Page text:
****
Enhancing the Prediction Accuracy of Transient Turbulent Pressurized Pipe Flow Responses: A Comprehensive Q2D Model Incorporating Additional Local Instantaneous Accelerations

Abstract

This paper investigated transient events for unsteady pressurized pipe flow, particularly during water hammer events, to compare the efficiency of the one-dimensional (1D) modified Brunone’s model called the modified instantaneous acceleration-based (MIAB) method and the quasi-two-dimensional (Q2D) method which can even incorporate the time-varying eddy viscosity. Although both dynamic hypotheses can lead to high accuracy in tracing the measurements, instantaneous acceleration-based (IAB) models, which attribute flow damping to instantaneous temporal and convective accelerations at the wavefront, cannot precisely predict the sharp-shaped peaks. Conversely, the Q2D method slightly overpredicts the long-term observations, hypothesizing that the viscous local shear stress is responsible for turbulent kinetic energy dissipation. This research presents a two-dimensional (2D) approximation (neither 1D nor hybrid) by incorporating a modified time-varying turbulence model to consider the total energy dissipation across the pipe area precisely. It simultaneously emphasizes the need for a more robust simulated damping and exact phase shape estimation, such that an additional local shear stress or force produced by assumed local temporal and convective additional accelerations or forces is combined with the local shear friction resulting from the kinematic viscosity. When two decay coefficients were calibrated against the experimental data using a two-stage genetic algorithm optimization, the model significantly improved the fitness function compared with the former models.
****
Given entries:
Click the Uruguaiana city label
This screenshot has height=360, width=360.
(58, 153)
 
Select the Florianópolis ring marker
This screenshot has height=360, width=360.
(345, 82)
****
What to produce: Output the entire page text above on modeling transient pipe flow, word for word and unchanged.

Reply to the exercise:
Enhancing the Prediction Accuracy of Transient Turbulent Pressurized Pipe Flow Responses: A Comprehensive Q2D Model Incorporating Additional Local Instantaneous Accelerations

Abstract

This paper investigated transient events for unsteady pressurized pipe flow, particularly during water hammer events, to compare the efficiency of the one-dimensional (1D) modified Brunone’s model called the modified instantaneous acceleration-based (MIAB) method and the quasi-two-dimensional (Q2D) method which can even incorporate the time-varying eddy viscosity. Although both dynamic hypotheses can lead to high accuracy in tracing the measurements, instantaneous acceleration-based (IAB) models, which attribute flow damping to instantaneous temporal and convective accelerations at the wavefront, cannot precisely predict the sharp-shaped peaks. Conversely, the Q2D method slightly overpredicts the long-term observations, hypothesizing that the viscous local shear stress is responsible for turbulent kinetic energy dissipation. This research presents a two-dimensional (2D) approximation (neither 1D nor hybrid) by incorporating a modified time-varying turbulence model to consider the total energy dissipation across the pipe area precisely. It simultaneously emphasizes the need for a more robust simulated damping and exact phase shape estimation, such that an additional local shear stress or force produced by assumed local temporal and convective additional accelerations or forces is combined with the local shear friction resulting from the kinematic viscosity. When two decay coefficients were calibrated against the experimental data using a two-stage genetic algorithm optimization, the model significantly improved the fitness function compared with the former models.